Saturday, March 2, 2013

Review: (Montreal) ART

l-r Donald Rees, Nir Guzinski, Sean Curley (Photo credit: David Reudelhuber)

Younger take on ART misses the white canvas mark 
Brave New Productions opens 10th year with Reza play
Sarah Deshaies

Marc, Serge and Yvan are three men whose friendship has lasted 15 years. But as the night unfolds, it looks like it's all going to fall apart right in front of you.

The reason for this is that Serge has purchased a deliriously expensive piece of modern art - a huge white canvas, with faint traces of lines - purchased for a whopping 200,000 francs. Serge believes it's a modern masterpiece, but when he first shows it to Marc, the latter cannot cover up his smug disapproval of what is essentially a chalk-white canvas, or, a “piece of shit.”

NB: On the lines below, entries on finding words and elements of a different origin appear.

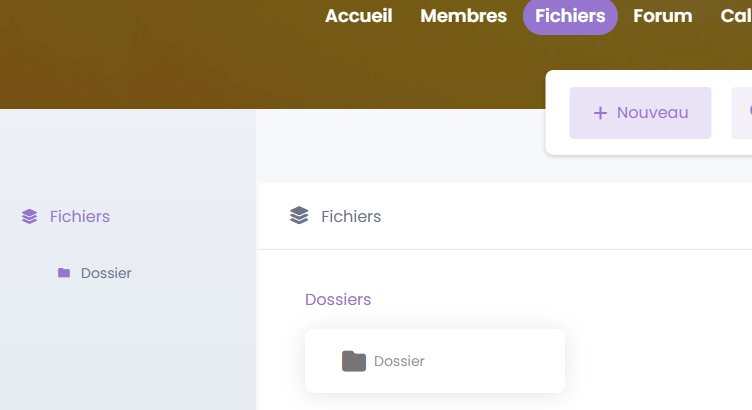This screenshot has height=410, width=752.
Task: Select the Fichiers label in the sidebar
Action: tap(80, 216)
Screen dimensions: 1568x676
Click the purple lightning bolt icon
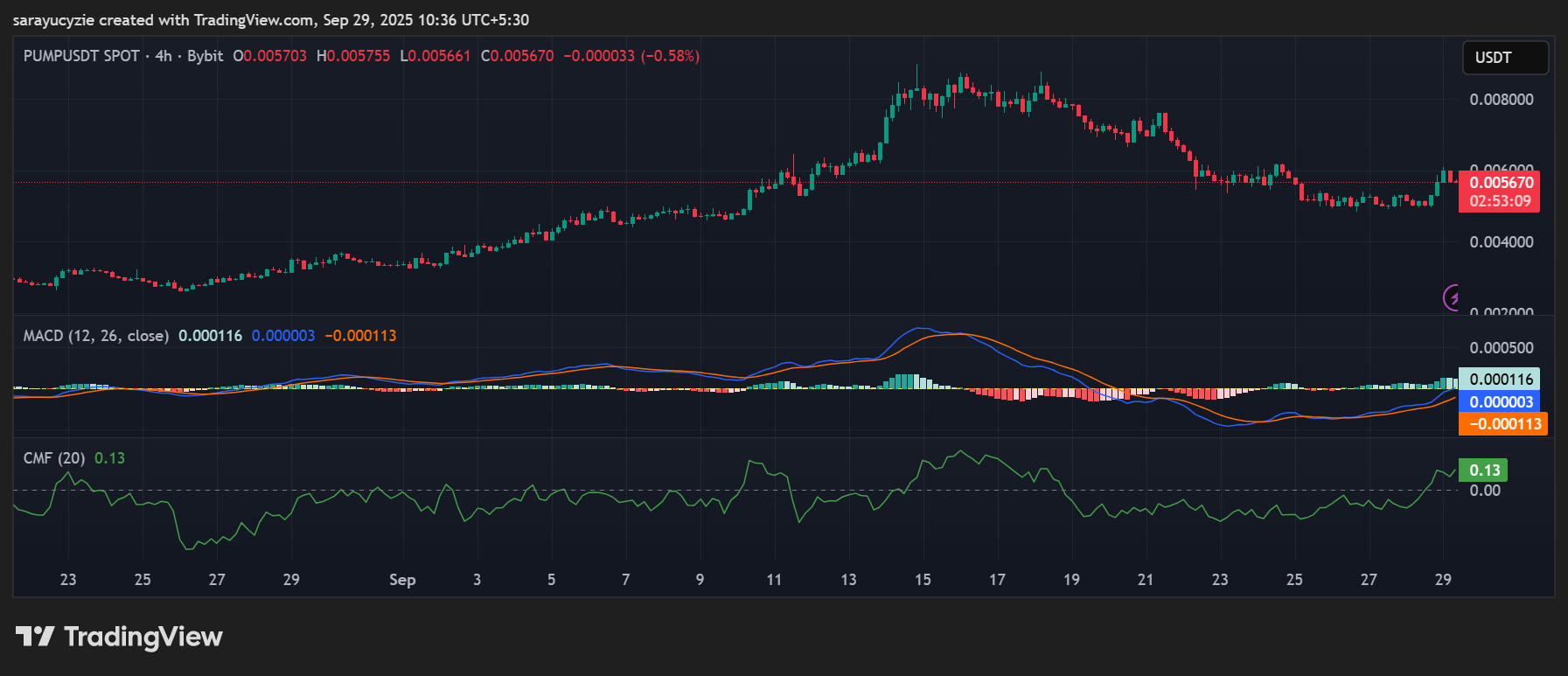click(x=1452, y=298)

this play shows what a rocky boat friendship can be

Brave New Productions is staging ART as part of its 10th anniversary season; part of the focus this year is on friendship and creativity. And this play shows what a rocky boat friendship can be. 
Following Marc’s insult, Serge (Brave New Productions co-founder Donald Rees) calls him uncouth, unwilling to learn about the niceties of culture and art. Marc (Nir Guzinski) is shaken that Serge would even consider buying the canvas. 

Each one seeks to affirm himself by sharing the story with Yvan, the anxious friend in the middle. Yvan (Sean Curley) agrees with Serge that Marc is being a lout; Yvan agrees with Marc that Serge has lost his mind.

Curley does a comical take on poor Yvan, who is navigating the family warzone leading up to the wedding (his nagging mother routine is campy and fun, and the audience gets it). Rees stretches his words and gestures to great effect, teasing out Serge’s irritation and anger as only an art- and status-obsessed man can. Guzinski scowls and harrumphs cynically, but he does not always keep pace; Marc’s reactions feel a step behind. 

French playwright Yasmina Reza's play throws into question the value we place on art, as well as on friendship. The French writer’s trademark biting wit and acerbic voice parodies the lives of the modern, well-to-do Yuppie... this is really “first-world problems” before the term was ever coined. 

One of her best known plays (the other is the recently filmed God of Carnage), ART is well-lauded, picking up Tonys, the Molière Award and other prizes since it debuted in 1994 in Paris.

While the writing is naturally a forte here, a problem lies within the casting. All three performers are young men who’ve performed several times before with Brave New Productions - but that’s precisely it. They’re young men. See the cast of the Tony-winning New York City run of ART: the trio consisted of Alfred Molina as Yvan, Alan Alda as Marc and Canadian Victor Garber as Serge. I feel that the roles of ART would fit better on older performers.

ART does not fail because of this casting, but it’s not helped by it. 

@sarahdeshaies
The background of our modern drama, however, fits nicely. Tim Boucher designed the set, an Ikea-like space that nevertheless cleverly masquerades as a series of expensive, sleek living rooms in Paris. Isabelle Tremblay’s lighting is elegant, both spare and focused when it needs to be.

ART is a cutting play that invites you to project your own insecurities about friends, status and money onto a blank canvas; in this version, we don't get the strongest interpretation of their character's own turmoil. 

Runs 90 minutes without intermission.